- _PROBLEM REQUIREMENTS_
Both the line with "Task: Pick the MasterCard radio button" and the line with "How do I perform: Disable" in the records below must appear in the output, along with every line between them, exactly and with nothing added.

- _EXERCISE MATERIALS_
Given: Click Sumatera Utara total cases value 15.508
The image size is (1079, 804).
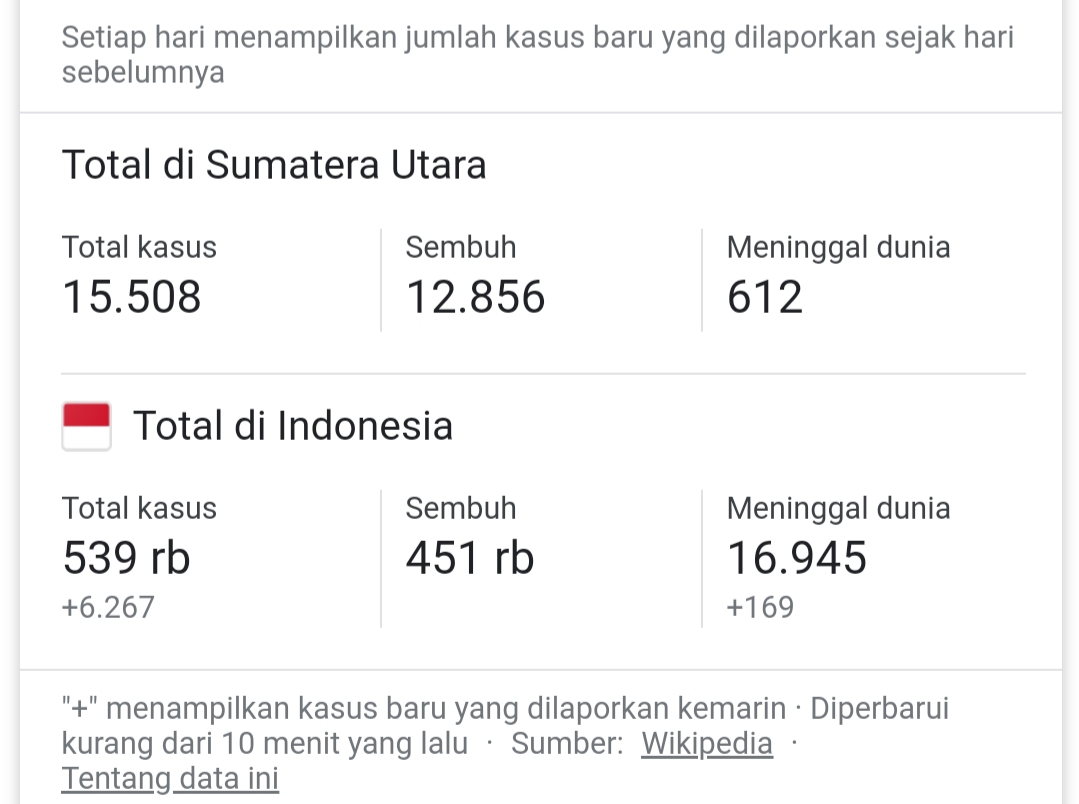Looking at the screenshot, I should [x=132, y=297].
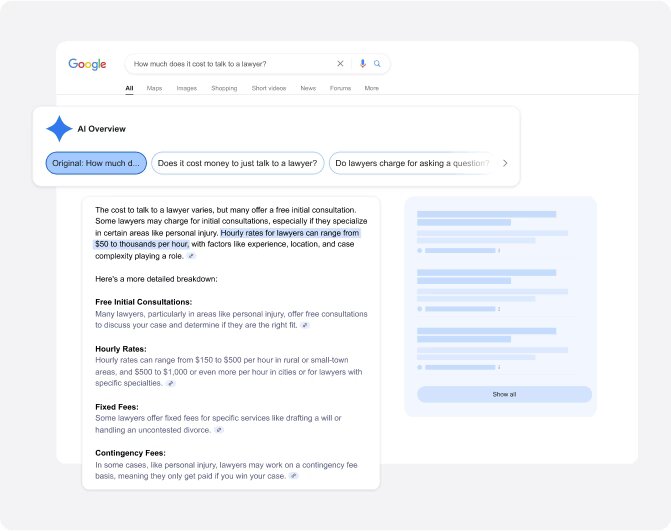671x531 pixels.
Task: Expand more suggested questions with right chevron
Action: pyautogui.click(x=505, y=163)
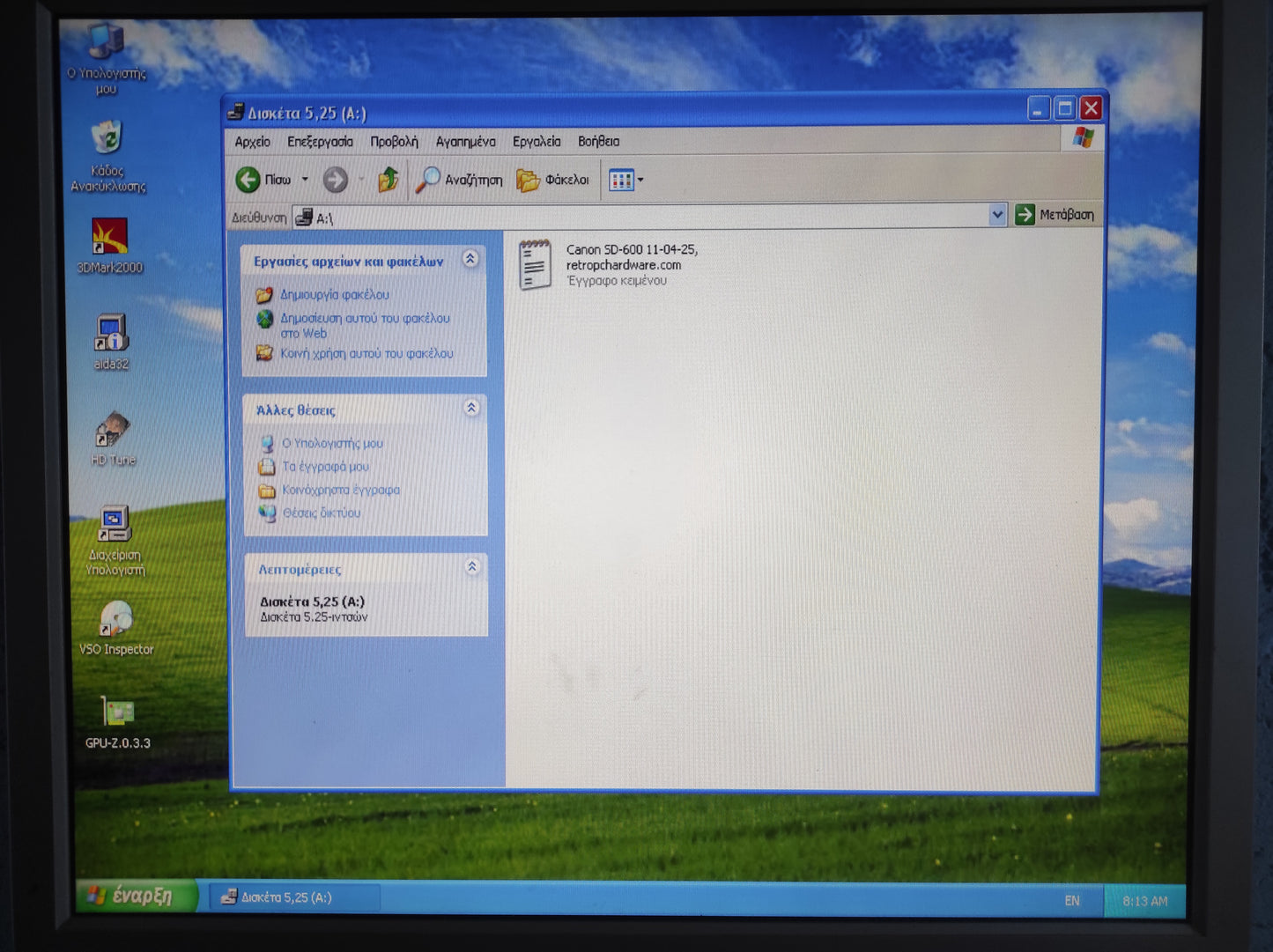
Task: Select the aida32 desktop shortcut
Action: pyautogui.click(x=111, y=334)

...

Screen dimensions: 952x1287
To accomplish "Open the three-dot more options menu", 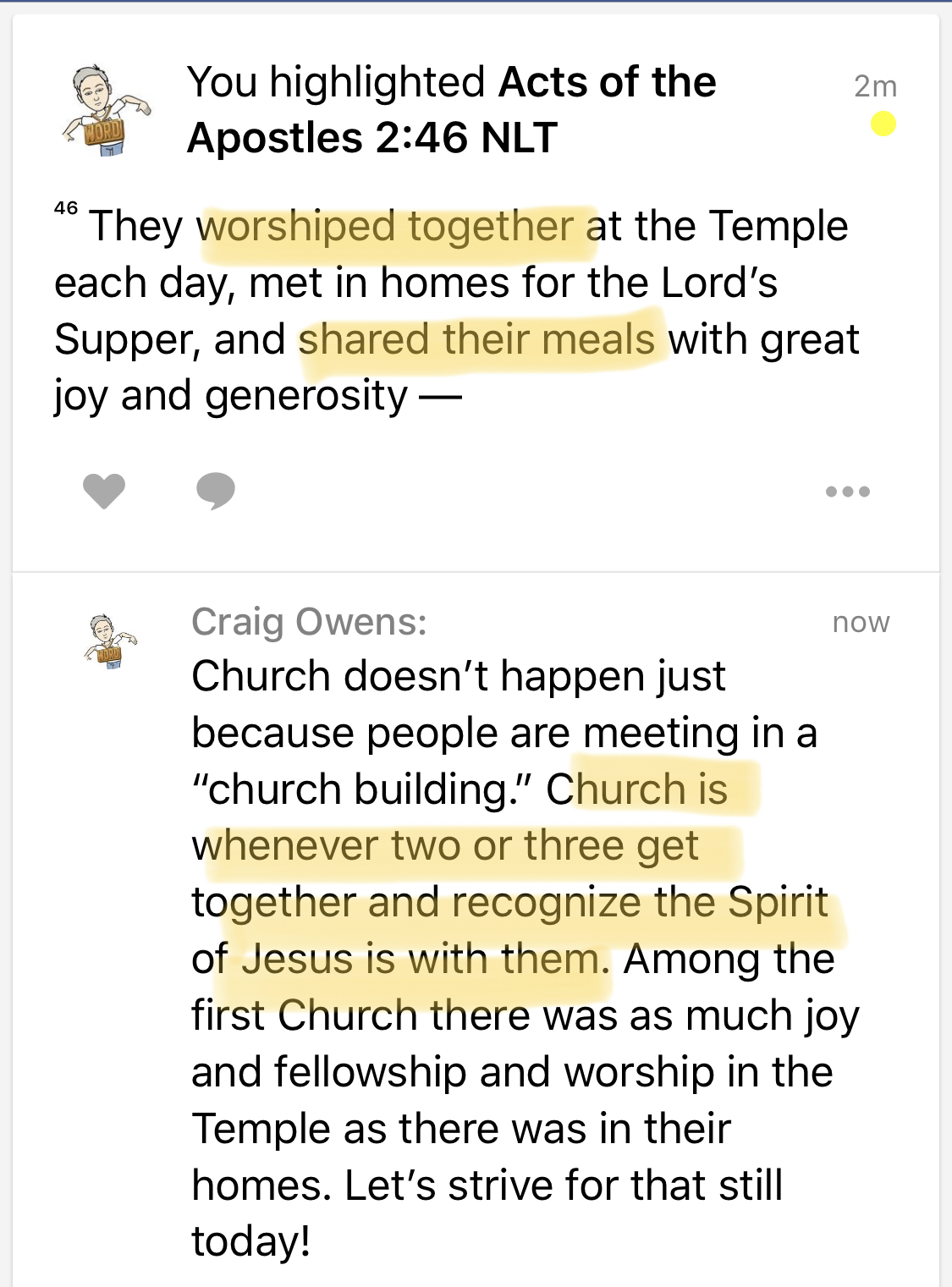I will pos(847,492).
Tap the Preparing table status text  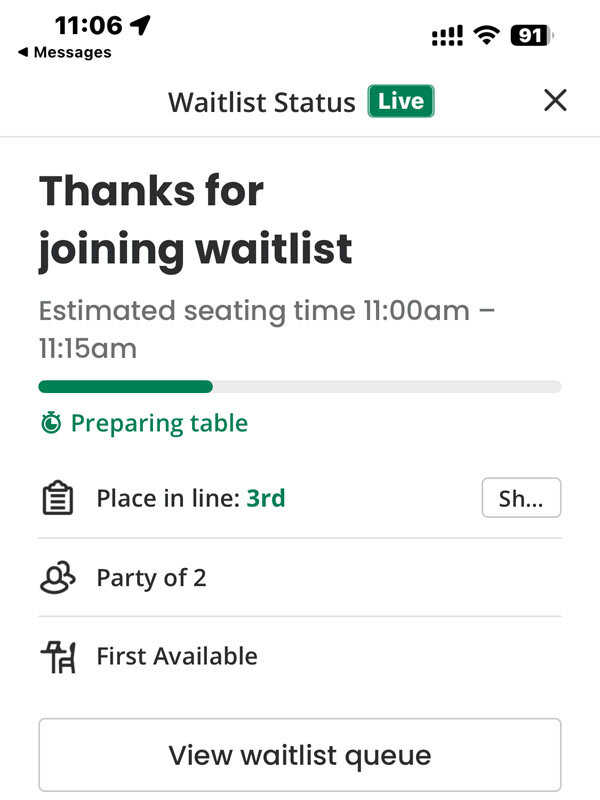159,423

==

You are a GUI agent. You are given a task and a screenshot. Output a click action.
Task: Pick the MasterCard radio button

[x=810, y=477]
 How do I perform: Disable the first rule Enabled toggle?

- _REPLY_
Task: Pick the MasterCard radio button

[x=810, y=477]
 How do I perform: Disable the first rule Enabled toggle?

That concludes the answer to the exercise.